>>>>
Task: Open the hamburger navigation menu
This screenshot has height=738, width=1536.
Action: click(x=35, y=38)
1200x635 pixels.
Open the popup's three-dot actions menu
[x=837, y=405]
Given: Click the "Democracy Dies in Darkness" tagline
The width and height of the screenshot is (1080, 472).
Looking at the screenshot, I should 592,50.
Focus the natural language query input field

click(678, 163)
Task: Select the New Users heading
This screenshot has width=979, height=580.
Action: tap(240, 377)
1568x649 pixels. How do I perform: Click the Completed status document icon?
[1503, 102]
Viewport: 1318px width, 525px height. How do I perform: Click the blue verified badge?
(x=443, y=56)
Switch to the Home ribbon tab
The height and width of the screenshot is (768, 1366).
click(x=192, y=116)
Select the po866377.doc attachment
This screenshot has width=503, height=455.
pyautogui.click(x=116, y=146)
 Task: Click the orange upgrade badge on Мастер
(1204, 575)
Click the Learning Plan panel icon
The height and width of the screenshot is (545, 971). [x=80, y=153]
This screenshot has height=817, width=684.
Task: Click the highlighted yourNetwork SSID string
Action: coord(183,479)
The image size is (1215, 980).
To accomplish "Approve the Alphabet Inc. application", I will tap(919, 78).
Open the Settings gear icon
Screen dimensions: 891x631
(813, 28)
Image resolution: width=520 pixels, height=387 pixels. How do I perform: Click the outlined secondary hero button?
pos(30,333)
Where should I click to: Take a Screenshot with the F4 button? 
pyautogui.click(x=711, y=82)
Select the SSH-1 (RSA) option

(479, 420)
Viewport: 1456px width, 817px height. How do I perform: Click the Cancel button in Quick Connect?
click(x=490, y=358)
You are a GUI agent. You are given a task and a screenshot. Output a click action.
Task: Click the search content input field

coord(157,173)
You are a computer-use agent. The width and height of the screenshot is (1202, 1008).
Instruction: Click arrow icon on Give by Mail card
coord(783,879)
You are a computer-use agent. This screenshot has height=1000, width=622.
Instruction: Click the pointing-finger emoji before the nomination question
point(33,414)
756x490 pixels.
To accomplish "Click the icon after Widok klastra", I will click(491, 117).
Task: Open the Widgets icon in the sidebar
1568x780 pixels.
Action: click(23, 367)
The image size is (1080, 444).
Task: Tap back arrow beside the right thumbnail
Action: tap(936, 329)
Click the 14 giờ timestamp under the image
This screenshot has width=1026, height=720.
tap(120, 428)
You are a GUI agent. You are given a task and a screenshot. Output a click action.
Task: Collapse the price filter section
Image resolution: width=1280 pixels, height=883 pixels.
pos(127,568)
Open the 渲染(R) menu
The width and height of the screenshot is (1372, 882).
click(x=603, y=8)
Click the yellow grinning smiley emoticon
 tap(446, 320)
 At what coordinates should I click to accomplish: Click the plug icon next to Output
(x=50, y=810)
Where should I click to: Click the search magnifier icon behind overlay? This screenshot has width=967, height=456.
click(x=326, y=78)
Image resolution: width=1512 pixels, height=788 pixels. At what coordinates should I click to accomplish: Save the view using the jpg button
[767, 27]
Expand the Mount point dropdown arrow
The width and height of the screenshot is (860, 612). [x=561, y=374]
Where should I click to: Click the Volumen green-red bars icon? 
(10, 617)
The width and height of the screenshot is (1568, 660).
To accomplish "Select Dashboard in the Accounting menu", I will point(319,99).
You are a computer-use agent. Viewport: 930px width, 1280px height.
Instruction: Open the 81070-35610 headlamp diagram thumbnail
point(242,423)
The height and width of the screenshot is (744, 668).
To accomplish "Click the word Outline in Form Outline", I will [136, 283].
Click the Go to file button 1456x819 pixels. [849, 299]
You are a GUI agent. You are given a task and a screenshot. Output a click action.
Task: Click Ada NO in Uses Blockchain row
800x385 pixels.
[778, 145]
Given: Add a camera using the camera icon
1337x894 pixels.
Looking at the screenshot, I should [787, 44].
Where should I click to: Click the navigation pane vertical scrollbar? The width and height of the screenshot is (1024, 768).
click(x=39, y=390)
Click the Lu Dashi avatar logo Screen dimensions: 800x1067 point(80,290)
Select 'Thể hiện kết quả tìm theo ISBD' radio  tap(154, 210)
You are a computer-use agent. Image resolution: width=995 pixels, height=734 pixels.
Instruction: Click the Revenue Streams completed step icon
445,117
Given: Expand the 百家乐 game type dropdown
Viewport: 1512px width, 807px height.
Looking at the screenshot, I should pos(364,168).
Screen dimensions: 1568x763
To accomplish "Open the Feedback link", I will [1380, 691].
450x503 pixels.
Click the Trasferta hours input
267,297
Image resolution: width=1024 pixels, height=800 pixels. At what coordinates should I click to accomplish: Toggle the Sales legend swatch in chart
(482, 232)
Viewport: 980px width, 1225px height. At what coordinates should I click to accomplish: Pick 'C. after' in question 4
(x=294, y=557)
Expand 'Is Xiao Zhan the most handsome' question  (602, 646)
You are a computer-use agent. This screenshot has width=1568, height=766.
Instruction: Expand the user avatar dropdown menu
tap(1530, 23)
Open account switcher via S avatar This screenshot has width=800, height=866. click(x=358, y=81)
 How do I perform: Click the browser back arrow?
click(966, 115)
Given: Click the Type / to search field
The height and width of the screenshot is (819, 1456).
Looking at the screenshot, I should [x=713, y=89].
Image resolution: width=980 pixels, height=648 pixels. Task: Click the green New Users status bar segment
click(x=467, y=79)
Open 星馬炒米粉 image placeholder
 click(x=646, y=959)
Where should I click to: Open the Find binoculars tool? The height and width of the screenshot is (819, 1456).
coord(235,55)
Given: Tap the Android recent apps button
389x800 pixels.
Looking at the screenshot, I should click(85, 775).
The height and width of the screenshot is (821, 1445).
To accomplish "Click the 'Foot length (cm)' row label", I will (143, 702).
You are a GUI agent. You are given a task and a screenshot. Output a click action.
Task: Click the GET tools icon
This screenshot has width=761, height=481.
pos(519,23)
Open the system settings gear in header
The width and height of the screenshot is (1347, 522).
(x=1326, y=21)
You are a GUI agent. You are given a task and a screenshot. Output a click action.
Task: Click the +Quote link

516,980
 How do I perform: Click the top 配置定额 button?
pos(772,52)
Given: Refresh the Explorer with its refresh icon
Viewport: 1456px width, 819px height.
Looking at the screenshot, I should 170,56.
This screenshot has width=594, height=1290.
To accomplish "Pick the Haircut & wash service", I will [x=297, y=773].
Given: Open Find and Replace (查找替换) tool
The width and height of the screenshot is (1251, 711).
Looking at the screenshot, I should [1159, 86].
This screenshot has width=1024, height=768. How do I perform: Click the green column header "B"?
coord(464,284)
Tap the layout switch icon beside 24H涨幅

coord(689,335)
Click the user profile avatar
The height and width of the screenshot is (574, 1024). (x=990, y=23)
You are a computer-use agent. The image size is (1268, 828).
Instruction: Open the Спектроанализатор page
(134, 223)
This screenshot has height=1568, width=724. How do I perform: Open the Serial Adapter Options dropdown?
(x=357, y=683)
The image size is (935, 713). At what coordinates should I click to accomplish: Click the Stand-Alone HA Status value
<<<<
▶ [OBJECTIVE]: Rewrite the records above, replacing "tagline" with "slogan" and changing nothing else.

▶ [FULL SOLUTION]:
Task: Open the hamburger navigation menu
This screenshot has height=738, width=1536.
Action: click(x=35, y=38)
1200x635 pixels.
Open the popup's three-dot actions menu
[x=837, y=405]
Given: Click the "Democracy Dies in Darkness" slogan
The width and height of the screenshot is (1080, 472).
Looking at the screenshot, I should 592,50.
Focus the natural language query input field

click(678, 163)
Task: Select the New Users heading
This screenshot has width=979, height=580.
Action: tap(240, 377)
1568x649 pixels. How do I perform: Click the Completed status document icon?
[1503, 102]
Viewport: 1318px width, 525px height. How do I perform: Click the blue verified badge?
(x=443, y=56)
Switch to the Home ribbon tab
The height and width of the screenshot is (768, 1366).
click(x=192, y=116)
Select the po866377.doc attachment
This screenshot has width=503, height=455.
pyautogui.click(x=116, y=146)
 Task: Click the orange upgrade badge on Мастер
(1204, 575)
Click the Learning Plan panel icon
The height and width of the screenshot is (545, 971). [x=80, y=153]
This screenshot has height=817, width=684.
Task: Click the highlighted yourNetwork SSID string
Action: coord(183,479)
The image size is (1215, 980).
To accomplish "Approve the Alphabet Inc. application", I will tap(919, 78).
Open the Settings gear icon
Screen dimensions: 891x631
(813, 28)
Image resolution: width=520 pixels, height=387 pixels. How do I perform: Click the outlined secondary hero button?
pos(30,333)
Where should I click to: Take a Screenshot with the F4 button? 
pyautogui.click(x=711, y=82)
Select the SSH-1 (RSA) option

(479, 420)
Viewport: 1456px width, 817px height. How do I perform: Click the Cancel button in Quick Connect?
click(x=490, y=358)
You are a GUI agent. You are given a task and a screenshot. Output a click action.
Task: Click the search content input field

coord(157,173)
You are a computer-use agent. The width and height of the screenshot is (1202, 1008).
Instruction: Click arrow icon on Give by Mail card
coord(783,879)
You are a computer-use agent. This screenshot has height=1000, width=622.
Instruction: Click the pointing-finger emoji before the nomination question
point(33,414)
756x490 pixels.
To accomplish "Click the icon after Widok klastra", I will click(491, 117).
Task: Open the Widgets icon in the sidebar
1568x780 pixels.
Action: click(23, 367)
The image size is (1080, 444).
Task: Tap back arrow beside the right thumbnail
Action: tap(936, 329)
Click the 14 giờ timestamp under the image
This screenshot has width=1026, height=720.
tap(120, 428)
You are a GUI agent. You are given a task and a screenshot. Output a click action.
Task: Collapse the price filter section
Image resolution: width=1280 pixels, height=883 pixels.
pos(127,568)
Open the 渲染(R) menu
The width and height of the screenshot is (1372, 882).
click(x=603, y=8)
Click the yellow grinning smiley emoticon
 tap(446, 320)
 At what coordinates should I click to accomplish: Click the plug icon next to Output
(x=50, y=810)
Where should I click to: Click the search magnifier icon behind overlay? This screenshot has width=967, height=456.
click(x=326, y=78)
Image resolution: width=1512 pixels, height=788 pixels. At what coordinates should I click to accomplish: Save the view using the jpg button
[767, 27]
Expand the Mount point dropdown arrow
The width and height of the screenshot is (860, 612). [x=561, y=374]
Where should I click to: Click the Volumen green-red bars icon? 
(10, 617)
The width and height of the screenshot is (1568, 660).
To accomplish "Select Dashboard in the Accounting menu", I will point(319,99).
You are a computer-use agent. Viewport: 930px width, 1280px height.
Instruction: Open the 81070-35610 headlamp diagram thumbnail
point(242,423)
The height and width of the screenshot is (744, 668).
To accomplish "Click the word Outline in Form Outline", I will [136, 283].
Click the Go to file button 1456x819 pixels. [849, 299]
You are a GUI agent. You are given a task and a screenshot. Output a click action.
Task: Click Ada NO in Uses Blockchain row
800x385 pixels.
[778, 145]
Given: Add a camera using the camera icon
1337x894 pixels.
Looking at the screenshot, I should [787, 44].
Where should I click to: Click the navigation pane vertical scrollbar? The width and height of the screenshot is (1024, 768).
click(x=39, y=390)
Click the Lu Dashi avatar logo Screen dimensions: 800x1067 point(80,290)
Select 'Thể hiện kết quả tìm theo ISBD' radio  tap(154, 210)
You are a computer-use agent. Image resolution: width=995 pixels, height=734 pixels.
Instruction: Click the Revenue Streams completed step icon
445,117
Given: Expand the 百家乐 game type dropdown
Viewport: 1512px width, 807px height.
Looking at the screenshot, I should pos(364,168).
Screen dimensions: 1568x763
To accomplish "Open the Feedback link", I will [1380, 691].
450x503 pixels.
Click the Trasferta hours input
267,297
Image resolution: width=1024 pixels, height=800 pixels. At what coordinates should I click to accomplish: Toggle the Sales legend swatch in chart
(482, 232)
Viewport: 980px width, 1225px height. At what coordinates should I click to accomplish: Pick 'C. after' in question 4
(x=294, y=557)
Expand 'Is Xiao Zhan the most handsome' question  (602, 646)
You are a computer-use agent. This screenshot has width=1568, height=766.
Instruction: Expand the user avatar dropdown menu
tap(1530, 23)
Open account switcher via S avatar This screenshot has width=800, height=866. click(x=358, y=81)
 How do I perform: Click the browser back arrow?
click(966, 115)
Given: Click the Type / to search field
The height and width of the screenshot is (819, 1456).
Looking at the screenshot, I should [x=713, y=89].
Image resolution: width=980 pixels, height=648 pixels. Task: Click the green New Users status bar segment
click(x=467, y=79)
Open 星馬炒米粉 image placeholder
 click(x=646, y=959)
Where should I click to: Open the Find binoculars tool? The height and width of the screenshot is (819, 1456).
coord(235,55)
Given: Tap the Android recent apps button
389x800 pixels.
Looking at the screenshot, I should click(85, 775).
The height and width of the screenshot is (821, 1445).
To accomplish "Click the 'Foot length (cm)' row label", I will (143, 702).
You are a GUI agent. You are given a task and a screenshot. Output a click action.
Task: Click the GET tools icon
This screenshot has width=761, height=481.
pos(519,23)
Open the system settings gear in header
The width and height of the screenshot is (1347, 522).
(x=1326, y=21)
You are a GUI agent. You are given a task and a screenshot. Output a click action.
Task: Click the +Quote link

516,980
 How do I perform: Click the top 配置定额 button?
pos(772,52)
Given: Refresh the Explorer with its refresh icon
Viewport: 1456px width, 819px height.
Looking at the screenshot, I should 170,56.
This screenshot has width=594, height=1290.
To accomplish "Pick the Haircut & wash service", I will [x=297, y=773].
Given: Open Find and Replace (查找替换) tool
The width and height of the screenshot is (1251, 711).
Looking at the screenshot, I should [1159, 86].
This screenshot has width=1024, height=768. How do I perform: Click the green column header "B"?
coord(464,284)
Tap the layout switch icon beside 24H涨幅

coord(689,335)
Click the user profile avatar
The height and width of the screenshot is (574, 1024). (x=990, y=23)
You are a computer-use agent. The image size is (1268, 828).
Instruction: Open the Спектроанализатор page
(134, 223)
This screenshot has height=1568, width=724. How do I perform: Open the Serial Adapter Options dropdown?
(x=357, y=683)
The image size is (935, 713). At what coordinates should I click to accomplish: Click the Stand-Alone HA Status value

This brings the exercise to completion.